Yes. The parties can agree in advance that they will or may try one or more ADR methods, such as mediation, to resolve any dispute that may arise. For example, a dispute resolution clause in a contract can provide that mediation is required prior to commencing litigation or arbitration.
When does ADR generally take place?
ADR can take place at virtually any stage of a commercial dispute – before a case is filed, during litigation/arbitration, or even on appeal, but there are common junctures where it is initiated:
Pre-Litigation/Pre-Arbitration: Parties often attempt ADR before invoking formal legal proceedings. This can be voluntary, statutory or pursuant to a contract clause or law.
During Litigation: If a lawsuit is filed, the judge might pause the process and send parties to mediation, when the case appears to be capable of settlement.
During Arbitration: Arbitration proceedings can be paused for ADR. Parties may invoke a pre-agreed mediation step after arbitration has been filed but before substantive hearings. Even absent a prior agreement, arbitrators can encourage settlement talks. Under Section 30 of the Arbitration and Conciliation Act, 1996 with the parties’ consent, an arbitral tribunal may “mediate” or facilitate settlement at any time during the arbitration.
Continuous Availability: ADR can be attempted more than once. If an early mediation fails, parties might try again later as circumstances evolve.
Is ADR subject to without prejudice privilege and/or confidential? If not, is there any other means to protect confidential information?
Confidentiality is a cornerstone of ADR in India, especially for mediation, conciliation, and negotiation. Communications and documents exchanged during ADR are protected by without prejudice privilege and statutory confidentiality provisions, meaning they generally cannot be disclosed or used in evidence if the dispute later goes to court or arbitration.
Does the output from ADR create precedents?
ADR mechanisms including Mediation and Conciliation are private in nature and do not create precedential value.
Who bears the costs of ADR?
The costs of ADR in commercial disputes are usually borne by the parties, typically split equally, unless agreed otherwise.
Is your jurisdiction subject to any specific rules for cross border ADR?
India is a signatory to the recently adopted United Nations Convention on International Settlement Agreements Resulting from Mediation (the ”Singapore Convention on Mediation”) but the same is yet to be ratified by India. Mediation settlements made outside India have no special status in Indian courts.
Are there any particularly unusual features of ADR in your jurisdiction that you are aware are different to other jurisdictions?

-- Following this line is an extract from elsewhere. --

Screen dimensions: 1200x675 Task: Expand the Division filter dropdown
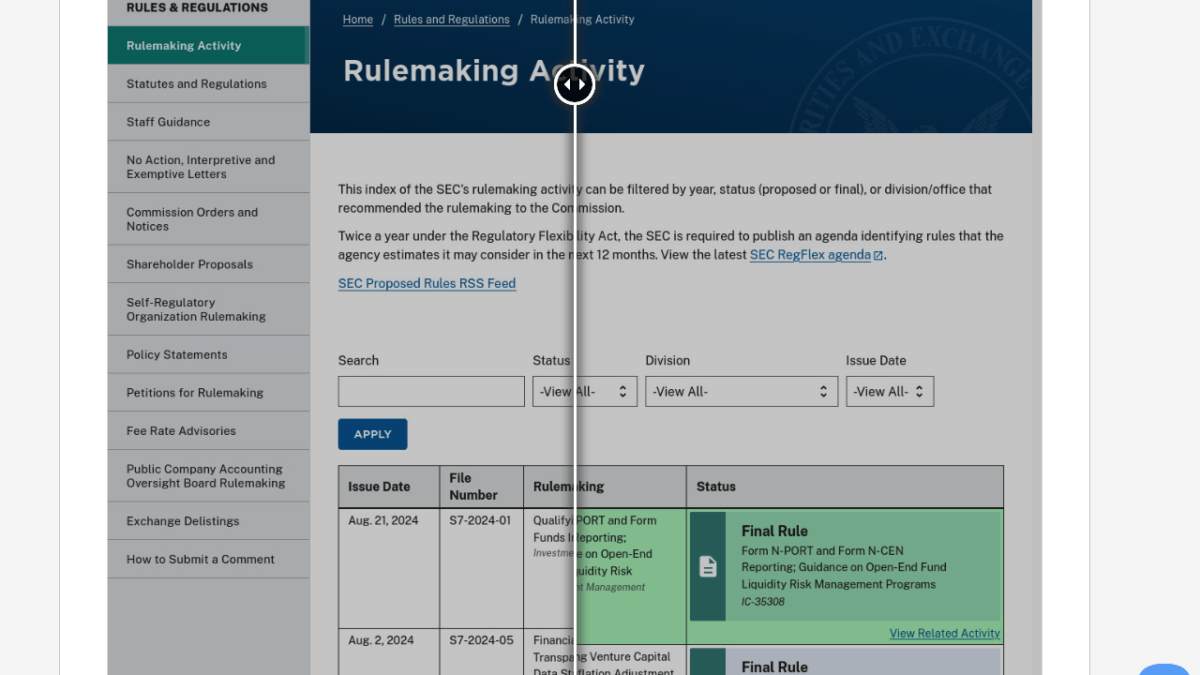(741, 392)
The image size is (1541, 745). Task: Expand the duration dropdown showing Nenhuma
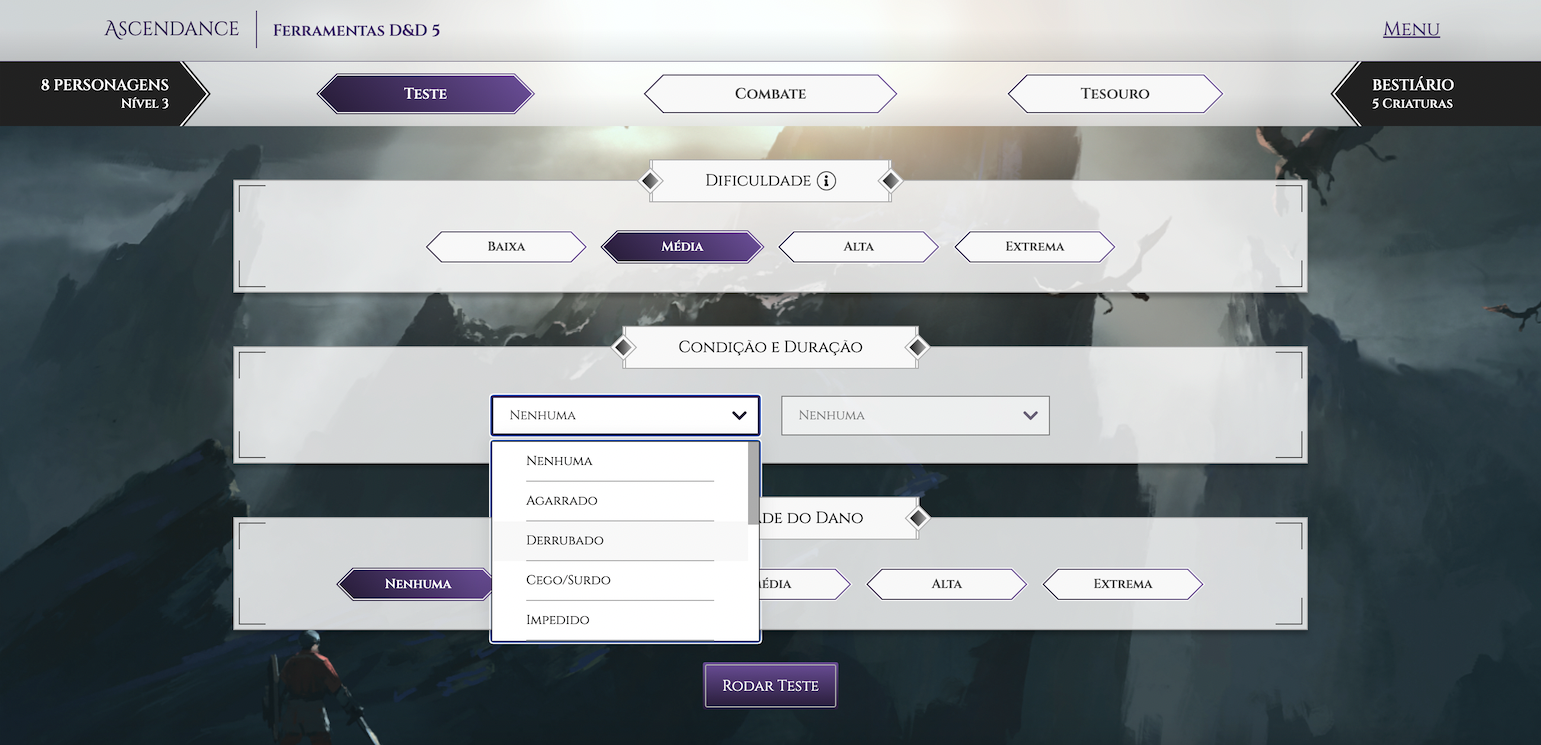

The Lok Adalat system is fairly unique to India. Lok Adalats are forums where disputes (including commercial debt recovery, utility bills, etc.) are settled through conciliation under the Legal Services Authorities Act. A settlement in a Lok Adalat is given the status of a civil court decree and is final, with no appeal.
Additionally, Permanent Lok Adalats (PLAs) exist for public utility services disputes (like telecom, insurance, transport). A PLA not only facilitates settlement but if the parties fail to settle, the PLA can itself decide the dispute on merits up to a certain monetary limit.
The Mediation Act, 2023 lists disputes not fit for mediation. These include matters involving minors or persons of unsound mind, cases involving prosecution for criminal offenses, disputes affecting rights of third parties, and matters of public interest/policy (e.g. tax disputes, environmental matters).
India is rapidly embracing online dispute resolution (ODR) for commercial disputes, with support from NITI Aayog and the judiciary. While not entirely unique, the scale (given India’s tech boom) and government backed promotion of ODR are remarkable.
The Delhi High Court is currently running a special mediation drive called “Mediation ‘For the Nation’”. This initiative aims to encourage settlement of disputes through mediation, both in pre-litigation and during ongoing court cases. The High Court and District Courts are identifying suitable cases for referral to mediation, and parties are being notified.